• _Artykuł_:

────────

Łukaszenka nie rezygnuje, jak można przypuszczać, z „rozegrania” wyborów na swoich warunkach. Świadczy o tym jego sobotnie spotkanie w Wiktarem Szejmanem i Natalią Koczanową, w trakcie którego polecił „zapewnić bezpieczeństwo komisji wyborczych”. W białoruskich mediach już pojawiły się informacje na temat usuwania kurtyn w lokalach wyborczych, co ma utrudniać fotografowanie biuletynów wyborczych.
Władze kontynuują też przygotowania do wykreowania spisku, którego członkami mieliby być bloger Cichanouski, Nikołaj Statkiewicz oraz zatrzymani wagnerowcy, a także aresztowany właśnie na dwa miesiące rosyjski polittechnolog Witalij Szklarow.

────────

• _Wyciąg z danych_:
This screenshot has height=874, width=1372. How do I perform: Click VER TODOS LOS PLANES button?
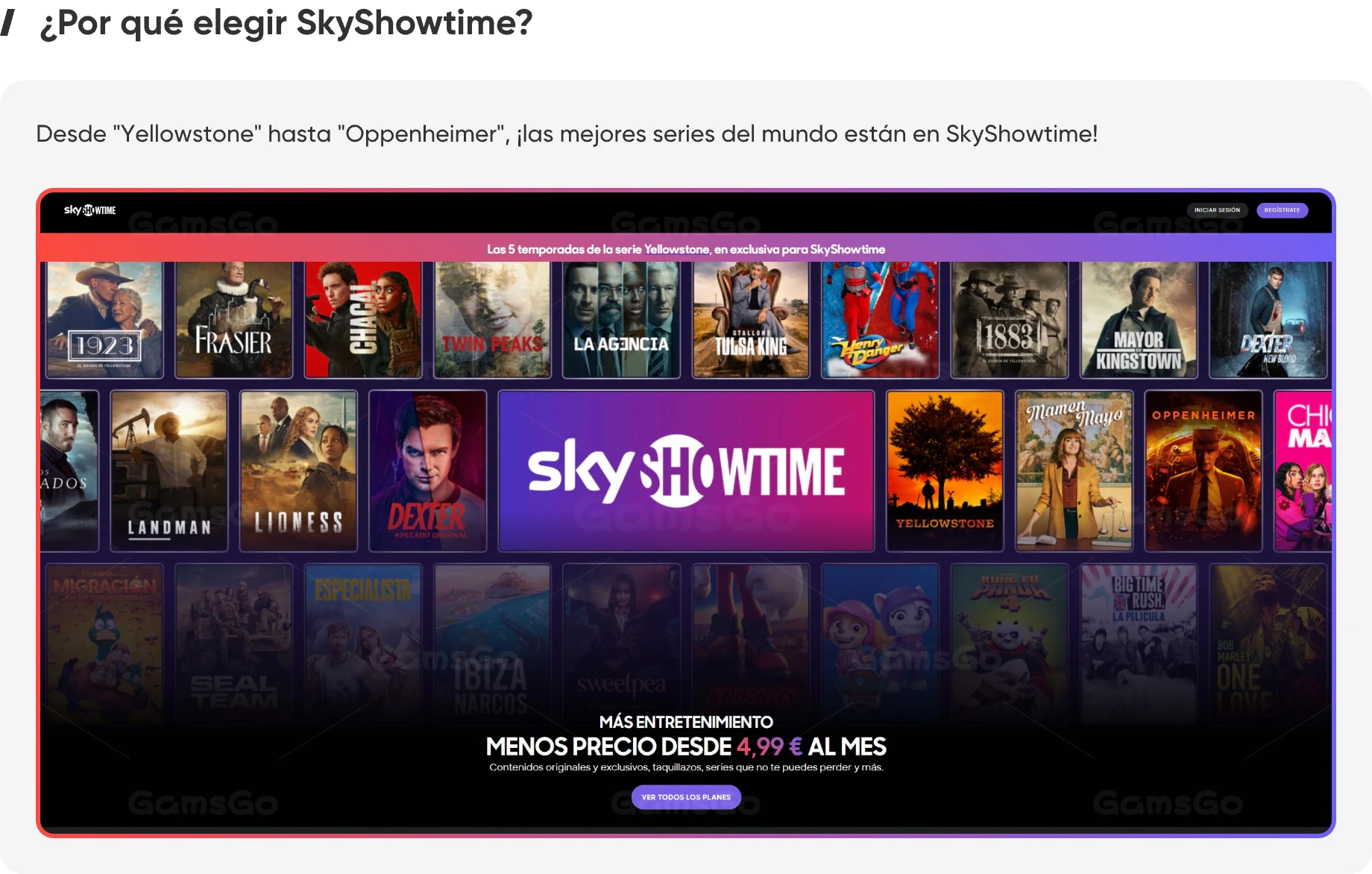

────────

• _Twoje zadania_:
1: Co według artykułu polecił Łukaszenka podczas sobotniego spotkania z Wiktarem Szejmanem i Natalią Koczanową?
2: Przepisz wiernie fragment artykułu, który zaczyna się od słów zawierających "Władze kontynuują też", a kończy na "polittechnolog Witalij Szklarow.".
Odpowiadaj wyłącznie na podstawie artykułu.

• _Wyniki_:
1: Polecił zapewnić bezpieczeństwo komisji wyborczych.

2:
Władze kontynuują też przygotowania do wykreowania spisku, którego członkami mieliby być bloger Cichanouski, Nikołaj Statkiewicz oraz zatrzymani wagnerowcy, a także aresztowany właśnie na dwa miesiące rosyjski polittechnolog Witalij Szklarow.